Abstract

AbstractNowadays, life science experiments—and especially “omics” fields—often imply a high volume of information from high throughput technologies that is gathered in the form of a wide and short multivariate response. These data are intrinsically correlated and generally produced by another multivariate set of factors or continuous variables, collected in what is defined as the design matrix. Such design factors usually involve the presence of a treatment, but other sources of biological or technical variability in the data are often measured as well. The ASCA framework, based on ANOVA and PCA, leads to promising results. By combining dimension reduction projection methods and classic statistical modelling, it enables to decipher the main sources of variability in the produced response and offers attractive graphical representations of the factors' effect.
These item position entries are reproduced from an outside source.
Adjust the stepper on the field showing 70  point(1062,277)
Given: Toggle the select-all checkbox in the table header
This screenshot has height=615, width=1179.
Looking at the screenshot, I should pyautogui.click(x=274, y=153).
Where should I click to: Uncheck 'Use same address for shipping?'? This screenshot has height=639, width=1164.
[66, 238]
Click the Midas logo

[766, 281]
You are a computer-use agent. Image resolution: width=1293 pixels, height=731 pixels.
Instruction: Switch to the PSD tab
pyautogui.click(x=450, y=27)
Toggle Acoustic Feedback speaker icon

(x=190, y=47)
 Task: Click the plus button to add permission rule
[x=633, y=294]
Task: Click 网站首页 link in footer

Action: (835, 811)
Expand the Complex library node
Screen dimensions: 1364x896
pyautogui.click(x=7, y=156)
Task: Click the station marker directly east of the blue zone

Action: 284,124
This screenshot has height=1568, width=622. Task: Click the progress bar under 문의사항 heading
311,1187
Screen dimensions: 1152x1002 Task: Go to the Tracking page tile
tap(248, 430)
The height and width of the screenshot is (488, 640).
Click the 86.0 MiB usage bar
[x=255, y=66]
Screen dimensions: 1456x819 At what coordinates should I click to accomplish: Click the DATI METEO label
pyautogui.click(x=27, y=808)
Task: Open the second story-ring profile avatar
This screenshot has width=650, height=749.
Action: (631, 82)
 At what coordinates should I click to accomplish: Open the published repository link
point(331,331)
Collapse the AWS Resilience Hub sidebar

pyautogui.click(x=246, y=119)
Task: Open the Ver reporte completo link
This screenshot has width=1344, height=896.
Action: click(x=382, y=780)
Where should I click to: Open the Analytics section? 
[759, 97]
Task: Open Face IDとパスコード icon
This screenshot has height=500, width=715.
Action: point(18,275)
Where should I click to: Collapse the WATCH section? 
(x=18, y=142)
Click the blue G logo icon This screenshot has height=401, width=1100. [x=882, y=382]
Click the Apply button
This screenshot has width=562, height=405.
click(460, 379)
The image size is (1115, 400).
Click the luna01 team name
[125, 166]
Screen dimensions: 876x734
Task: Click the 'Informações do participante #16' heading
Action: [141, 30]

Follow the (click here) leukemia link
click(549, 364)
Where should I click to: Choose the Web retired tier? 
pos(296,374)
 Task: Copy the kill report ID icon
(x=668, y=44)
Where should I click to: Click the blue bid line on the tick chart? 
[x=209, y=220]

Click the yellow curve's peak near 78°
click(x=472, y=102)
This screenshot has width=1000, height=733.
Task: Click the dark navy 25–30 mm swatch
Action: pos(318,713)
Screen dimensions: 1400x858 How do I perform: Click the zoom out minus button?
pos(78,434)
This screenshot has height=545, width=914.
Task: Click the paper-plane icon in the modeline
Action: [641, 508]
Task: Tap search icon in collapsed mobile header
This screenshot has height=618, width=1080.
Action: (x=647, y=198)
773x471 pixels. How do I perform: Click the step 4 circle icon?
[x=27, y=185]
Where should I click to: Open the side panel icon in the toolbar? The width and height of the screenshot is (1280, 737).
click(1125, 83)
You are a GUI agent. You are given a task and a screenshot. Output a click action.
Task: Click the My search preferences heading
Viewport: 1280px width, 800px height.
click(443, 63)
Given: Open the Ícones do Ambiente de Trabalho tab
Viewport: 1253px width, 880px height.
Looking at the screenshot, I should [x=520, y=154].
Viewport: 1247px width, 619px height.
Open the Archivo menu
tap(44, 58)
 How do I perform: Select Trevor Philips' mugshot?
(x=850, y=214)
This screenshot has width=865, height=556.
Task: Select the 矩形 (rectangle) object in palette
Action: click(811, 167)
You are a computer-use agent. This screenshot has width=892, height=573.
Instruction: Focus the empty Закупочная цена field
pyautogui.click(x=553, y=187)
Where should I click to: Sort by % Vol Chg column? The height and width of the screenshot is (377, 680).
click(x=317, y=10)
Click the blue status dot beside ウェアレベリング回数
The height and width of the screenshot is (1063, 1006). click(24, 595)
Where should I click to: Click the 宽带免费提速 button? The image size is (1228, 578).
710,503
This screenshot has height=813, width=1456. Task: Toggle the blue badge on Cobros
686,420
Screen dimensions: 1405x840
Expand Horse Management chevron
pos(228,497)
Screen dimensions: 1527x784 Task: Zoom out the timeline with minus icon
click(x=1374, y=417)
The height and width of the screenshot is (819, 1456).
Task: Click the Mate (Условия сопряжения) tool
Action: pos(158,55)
However, this approach has not yet been extended to more advanced designs involving random factors, being typically involved in longitudinal, hierarchical, or repeatability/reproducibility studies. This paper has its roots in the GLM version of ASCA, called ASCA+, that leads to unbiased estimators of the factors' effects for unbalanced data. It is here extended by replacing GLM by LMM and adapting the methodology. Taking into account the error structure of the data indeed leads to more accurate data modelling and more generalisable results. The suggested methodology is applied to two experimental case studies that highlight the benefits of this approach as it leads to a refined data analysis with interesting inferential properties, while keeping the powerful visualisation outputs produced by ASCA.